## Document extract
THE beryl glass mentioned in the previous chapter marks the transition stage between manufactured stones which in all essential characters are identical with those found in nature, and artificial stones which resemble the corresponding natural stone in outward appearance only. In a sense both sorts may be styled artificial, but it would be misleading to confound them under the same appellation.
Common paste, which is met with in drapery goods and cheap ornaments in generalhat-pins, buckles, and so forth is composed of ordinary crown-glass or flint-glass, the refractive indices being about 1.53 and 1.63 respectively. The finest quality, which is used for imitations of brilliants, is called ‘ strass.’ It is a dense lead flint-glass of high refraction and strong colour – dispersion, consisting of 38.2 per cent. of silica, 53.3 red lead (oxide of lead), and 7.8 potassium carbon-ate, with small quantities of soda, alumina, and other substances. How admirable these imitations may be, a study of the windows of a shop devoted to such things will show. Unfortunately the addition of lead, which is necessary for imparting the requisite refraction and ` fire’ to the strass,
renders the stones exceedingly soft. All glass yields to the file, but strass stones are scratched even by ordinary window-glass. If worn in such a way that they are rubbed, they speedily lose the brilliance of their polish, and, moreover, they are susceptible to attack by the sulphurous fumes present in the smoky air of towns, and turn after a time a dirty brown in hue. When coloured stones are to be imitated, small quantities of a suitable metallic oxide are fused with the glass ; cobalt gives rise to a royal-blue tint, chromium a ruby red, and manganese a violet. Common paste is not highly refractive enough to give satisfactory results when cut as a brilliant, and the bases are therefore often coated with quicksilver, or, in the case of old jewellery, covered with foil in the setting, in order to secure more complete reflection from the interior. The fashioning of these imitation stones is easy and cheap. Being moulded, they do not require cutting, and the polishing of the facets thus formed- is soon done on account of the softness of the stones.

## Collected data

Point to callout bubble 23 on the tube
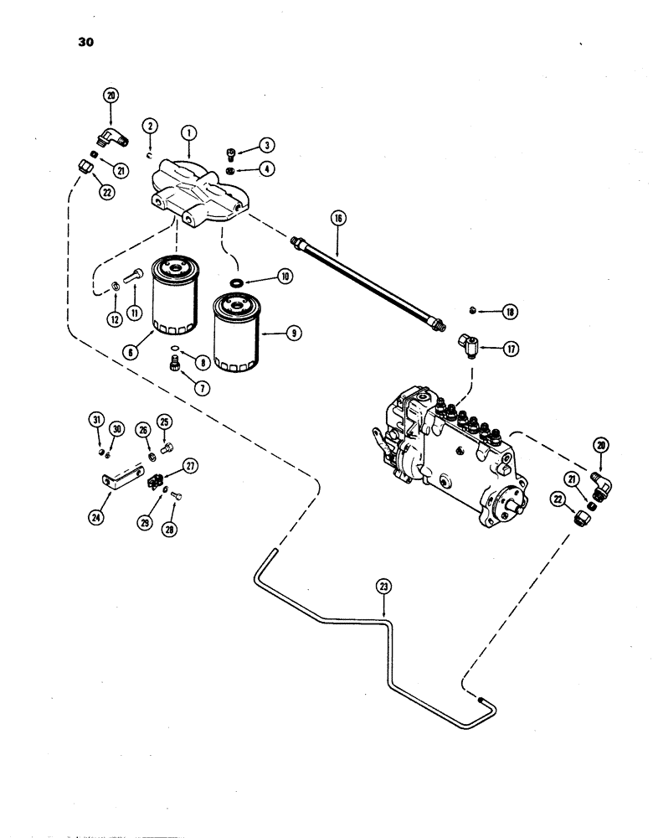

## Task requirements
1. From the passage on imitation gems, extract everything from "THE beryl glass" down to "the same appellation.".
2. According to the passage on imitation gems, which metallic oxide is fused with the glass to give a royal-blue tint?
3. Please carry on the passage on imitation gems from where it stops.

## Results of the tasks
1.
THE beryl glass mentioned in the previous chapter marks the transition stage between manufactured stones which in all essential characters are identical with those found in nature, and artificial stones which resemble the corresponding natural stone in outward appearance only. In a sense both sorts may be styled artificial, but it would be misleading to confound them under the same appellation.

2. Cobalt.

3.
A test with a file readily differentiates paste stones from the natural stones they pretend to be. Being necessarily singly refractive, they are, of course, lacking in dichroism, and their refractivity seldom accords even approximately with that of the corresponding natural stone.
In order to meet the test for hardness the doublet was devised. Such a stone is composed of two partsthe crown consisting of colourless quartz or other inexpensive real and hard stone, and the base being made up of coloured glass. When the imitation, say of a sapphire, is intended to be more exact, the crown is made of a real sapphire, but one deficient in colour, the requisite tint being obtained from the paste forming the under part of the doublet. In case the base should also be tested for hardness the triplet has been devised. In this the base is made of a real stone also, and the coloured paste is confined to the girdle section, where it is hidden by the setting. Sapphires and emeralds of indifferent colour are sometimes slit across the girdle ; the interior surfaces are polished, and colouring matter is introduced with the cement, generally Canada balsam, which is used to re-unite the two portions of the stone together. All such imitations may be detected by placing the stone in oil, when the surfaces separating the portions of the composite _ stone will be visible, or the binding cement may be dissolved by immersing the stone, if unmounted, in boiling water, or in alcohol or chloroform, when the stone will fall to pieces.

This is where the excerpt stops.